Objective: Copy the records verbatim, beginning with the line that contains "I want to click on SEARCH, so" and ending with the line that contains "Brand-New Car Giving You Nightmares? CPA to the Rescue is", both included.

Available data:

==========

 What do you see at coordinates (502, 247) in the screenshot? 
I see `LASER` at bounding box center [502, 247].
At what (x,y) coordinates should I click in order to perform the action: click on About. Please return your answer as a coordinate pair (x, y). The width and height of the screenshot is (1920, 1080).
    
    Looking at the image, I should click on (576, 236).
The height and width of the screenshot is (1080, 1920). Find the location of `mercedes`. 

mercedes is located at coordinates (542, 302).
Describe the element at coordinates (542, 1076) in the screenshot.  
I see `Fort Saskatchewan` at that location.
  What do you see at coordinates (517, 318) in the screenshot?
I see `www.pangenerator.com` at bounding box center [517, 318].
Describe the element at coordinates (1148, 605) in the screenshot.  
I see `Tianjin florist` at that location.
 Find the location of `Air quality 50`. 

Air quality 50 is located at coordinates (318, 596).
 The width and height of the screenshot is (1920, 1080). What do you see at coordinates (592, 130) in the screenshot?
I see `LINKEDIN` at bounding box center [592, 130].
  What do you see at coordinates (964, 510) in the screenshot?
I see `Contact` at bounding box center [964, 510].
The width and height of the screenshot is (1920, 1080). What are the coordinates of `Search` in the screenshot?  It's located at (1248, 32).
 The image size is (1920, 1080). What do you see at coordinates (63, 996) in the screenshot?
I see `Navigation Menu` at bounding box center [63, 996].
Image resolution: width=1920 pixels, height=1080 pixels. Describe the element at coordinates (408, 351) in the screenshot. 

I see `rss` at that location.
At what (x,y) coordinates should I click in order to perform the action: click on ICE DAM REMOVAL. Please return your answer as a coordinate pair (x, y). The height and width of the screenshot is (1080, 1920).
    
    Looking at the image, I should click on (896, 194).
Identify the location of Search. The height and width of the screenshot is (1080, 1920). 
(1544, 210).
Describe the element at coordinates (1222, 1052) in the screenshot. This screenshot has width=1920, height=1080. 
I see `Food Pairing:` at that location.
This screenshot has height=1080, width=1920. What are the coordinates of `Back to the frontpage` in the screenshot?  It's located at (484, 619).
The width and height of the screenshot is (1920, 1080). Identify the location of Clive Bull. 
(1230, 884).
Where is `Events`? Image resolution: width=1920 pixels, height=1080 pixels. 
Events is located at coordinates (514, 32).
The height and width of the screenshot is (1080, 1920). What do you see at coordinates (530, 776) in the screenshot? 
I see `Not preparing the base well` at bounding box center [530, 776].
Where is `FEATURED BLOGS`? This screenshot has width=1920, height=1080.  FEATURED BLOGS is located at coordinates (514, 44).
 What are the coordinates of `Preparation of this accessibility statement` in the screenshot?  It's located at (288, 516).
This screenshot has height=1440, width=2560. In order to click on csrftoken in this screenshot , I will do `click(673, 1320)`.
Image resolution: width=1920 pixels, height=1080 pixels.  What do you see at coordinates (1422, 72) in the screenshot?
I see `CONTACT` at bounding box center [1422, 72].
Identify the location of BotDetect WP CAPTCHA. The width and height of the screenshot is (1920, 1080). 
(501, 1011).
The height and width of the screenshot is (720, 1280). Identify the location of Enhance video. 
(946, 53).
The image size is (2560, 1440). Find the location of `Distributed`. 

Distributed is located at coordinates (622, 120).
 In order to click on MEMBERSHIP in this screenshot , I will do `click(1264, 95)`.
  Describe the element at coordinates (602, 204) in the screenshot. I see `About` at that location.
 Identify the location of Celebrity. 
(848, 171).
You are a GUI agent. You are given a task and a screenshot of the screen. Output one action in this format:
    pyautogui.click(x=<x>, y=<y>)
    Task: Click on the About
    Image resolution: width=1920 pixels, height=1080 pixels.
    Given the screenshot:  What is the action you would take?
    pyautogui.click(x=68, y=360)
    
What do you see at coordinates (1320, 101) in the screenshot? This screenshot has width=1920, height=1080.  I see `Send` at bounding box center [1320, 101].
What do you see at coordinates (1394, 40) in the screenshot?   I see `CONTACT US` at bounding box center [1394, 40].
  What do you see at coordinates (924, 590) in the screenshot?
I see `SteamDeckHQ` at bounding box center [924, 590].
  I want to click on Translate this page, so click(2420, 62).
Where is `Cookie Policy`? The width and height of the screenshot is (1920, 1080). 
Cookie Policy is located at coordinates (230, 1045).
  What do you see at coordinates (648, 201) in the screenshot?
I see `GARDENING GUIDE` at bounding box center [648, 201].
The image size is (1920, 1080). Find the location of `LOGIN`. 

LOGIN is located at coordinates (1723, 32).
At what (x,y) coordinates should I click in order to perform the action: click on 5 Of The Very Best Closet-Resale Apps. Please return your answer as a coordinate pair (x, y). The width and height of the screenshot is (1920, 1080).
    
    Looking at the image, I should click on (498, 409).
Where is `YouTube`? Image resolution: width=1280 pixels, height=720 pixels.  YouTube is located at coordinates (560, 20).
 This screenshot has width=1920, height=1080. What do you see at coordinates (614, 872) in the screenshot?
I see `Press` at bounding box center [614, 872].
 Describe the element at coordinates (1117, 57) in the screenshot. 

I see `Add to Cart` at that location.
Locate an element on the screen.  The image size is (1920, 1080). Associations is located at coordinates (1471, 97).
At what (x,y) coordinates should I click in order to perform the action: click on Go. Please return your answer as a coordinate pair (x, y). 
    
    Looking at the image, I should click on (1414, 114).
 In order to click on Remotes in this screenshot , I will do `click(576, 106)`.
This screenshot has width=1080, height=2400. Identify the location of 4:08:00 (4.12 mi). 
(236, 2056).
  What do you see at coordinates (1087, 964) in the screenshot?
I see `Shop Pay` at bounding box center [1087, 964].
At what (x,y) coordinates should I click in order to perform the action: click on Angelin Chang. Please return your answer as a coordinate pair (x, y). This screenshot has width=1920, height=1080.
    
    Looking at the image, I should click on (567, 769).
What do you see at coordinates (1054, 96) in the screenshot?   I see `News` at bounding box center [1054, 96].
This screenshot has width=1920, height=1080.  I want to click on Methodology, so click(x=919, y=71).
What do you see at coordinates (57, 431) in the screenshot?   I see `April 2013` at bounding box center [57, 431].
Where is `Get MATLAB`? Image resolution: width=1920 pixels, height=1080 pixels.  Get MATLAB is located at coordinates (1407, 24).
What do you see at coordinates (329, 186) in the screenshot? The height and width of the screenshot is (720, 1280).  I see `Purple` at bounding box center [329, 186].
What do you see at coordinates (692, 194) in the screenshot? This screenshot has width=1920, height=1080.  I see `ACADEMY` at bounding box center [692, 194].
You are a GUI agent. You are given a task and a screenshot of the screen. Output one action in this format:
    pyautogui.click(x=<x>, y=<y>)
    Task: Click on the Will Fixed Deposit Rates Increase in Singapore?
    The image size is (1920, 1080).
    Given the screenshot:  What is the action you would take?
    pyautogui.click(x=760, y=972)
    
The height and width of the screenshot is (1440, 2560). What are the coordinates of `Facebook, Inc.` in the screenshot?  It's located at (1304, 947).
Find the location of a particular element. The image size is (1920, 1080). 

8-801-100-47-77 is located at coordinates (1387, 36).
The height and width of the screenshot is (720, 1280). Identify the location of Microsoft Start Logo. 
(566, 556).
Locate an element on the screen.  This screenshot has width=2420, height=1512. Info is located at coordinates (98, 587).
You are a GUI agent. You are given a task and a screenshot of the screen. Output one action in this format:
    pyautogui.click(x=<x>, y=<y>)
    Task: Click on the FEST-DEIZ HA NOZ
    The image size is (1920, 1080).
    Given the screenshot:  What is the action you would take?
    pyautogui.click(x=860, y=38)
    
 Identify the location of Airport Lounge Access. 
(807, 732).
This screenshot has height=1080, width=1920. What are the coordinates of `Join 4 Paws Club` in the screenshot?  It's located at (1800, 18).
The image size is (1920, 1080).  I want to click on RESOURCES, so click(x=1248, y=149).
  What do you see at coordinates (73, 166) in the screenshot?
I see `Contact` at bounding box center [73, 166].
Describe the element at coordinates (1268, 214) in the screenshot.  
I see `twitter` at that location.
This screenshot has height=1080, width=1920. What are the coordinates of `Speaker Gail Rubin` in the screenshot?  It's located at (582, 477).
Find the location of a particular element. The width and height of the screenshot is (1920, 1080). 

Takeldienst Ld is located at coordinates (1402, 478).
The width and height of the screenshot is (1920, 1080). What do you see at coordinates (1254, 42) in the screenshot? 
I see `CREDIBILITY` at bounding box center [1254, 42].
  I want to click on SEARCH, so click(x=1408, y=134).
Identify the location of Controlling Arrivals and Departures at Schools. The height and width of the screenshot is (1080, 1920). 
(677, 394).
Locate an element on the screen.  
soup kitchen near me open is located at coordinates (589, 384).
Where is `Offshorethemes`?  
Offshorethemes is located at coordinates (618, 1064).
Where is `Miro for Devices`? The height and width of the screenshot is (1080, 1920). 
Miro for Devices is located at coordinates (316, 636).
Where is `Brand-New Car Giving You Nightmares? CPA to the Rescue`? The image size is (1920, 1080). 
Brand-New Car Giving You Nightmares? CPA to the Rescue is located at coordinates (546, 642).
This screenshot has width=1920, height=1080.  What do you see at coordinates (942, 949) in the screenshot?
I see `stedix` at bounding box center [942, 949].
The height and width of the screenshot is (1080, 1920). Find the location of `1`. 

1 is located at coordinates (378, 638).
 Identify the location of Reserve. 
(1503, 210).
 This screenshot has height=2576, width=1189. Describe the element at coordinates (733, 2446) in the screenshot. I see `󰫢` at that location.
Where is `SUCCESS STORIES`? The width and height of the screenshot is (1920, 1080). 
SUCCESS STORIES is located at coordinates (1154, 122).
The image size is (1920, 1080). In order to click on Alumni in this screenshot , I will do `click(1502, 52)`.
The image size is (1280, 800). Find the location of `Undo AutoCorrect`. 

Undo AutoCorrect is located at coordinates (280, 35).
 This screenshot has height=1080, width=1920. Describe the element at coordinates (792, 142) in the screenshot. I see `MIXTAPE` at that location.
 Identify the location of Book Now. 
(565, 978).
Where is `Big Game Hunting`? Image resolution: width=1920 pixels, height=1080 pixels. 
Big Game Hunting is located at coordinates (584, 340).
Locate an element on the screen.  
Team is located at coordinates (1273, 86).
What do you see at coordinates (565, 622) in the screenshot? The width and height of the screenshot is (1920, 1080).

==========

Result:
  I want to click on SEARCH, so click(x=1408, y=134).
Identify the location of Controlling Arrivals and Departures at Schools. The height and width of the screenshot is (1080, 1920). 
(677, 394).
Locate an element on the screen.  
soup kitchen near me open is located at coordinates (589, 384).
Where is `Offshorethemes`?  
Offshorethemes is located at coordinates (618, 1064).
Where is `Miro for Devices`? The height and width of the screenshot is (1080, 1920). 
Miro for Devices is located at coordinates (316, 636).
Where is `Brand-New Car Giving You Nightmares? CPA to the Rescue`? The image size is (1920, 1080). 
Brand-New Car Giving You Nightmares? CPA to the Rescue is located at coordinates (546, 642).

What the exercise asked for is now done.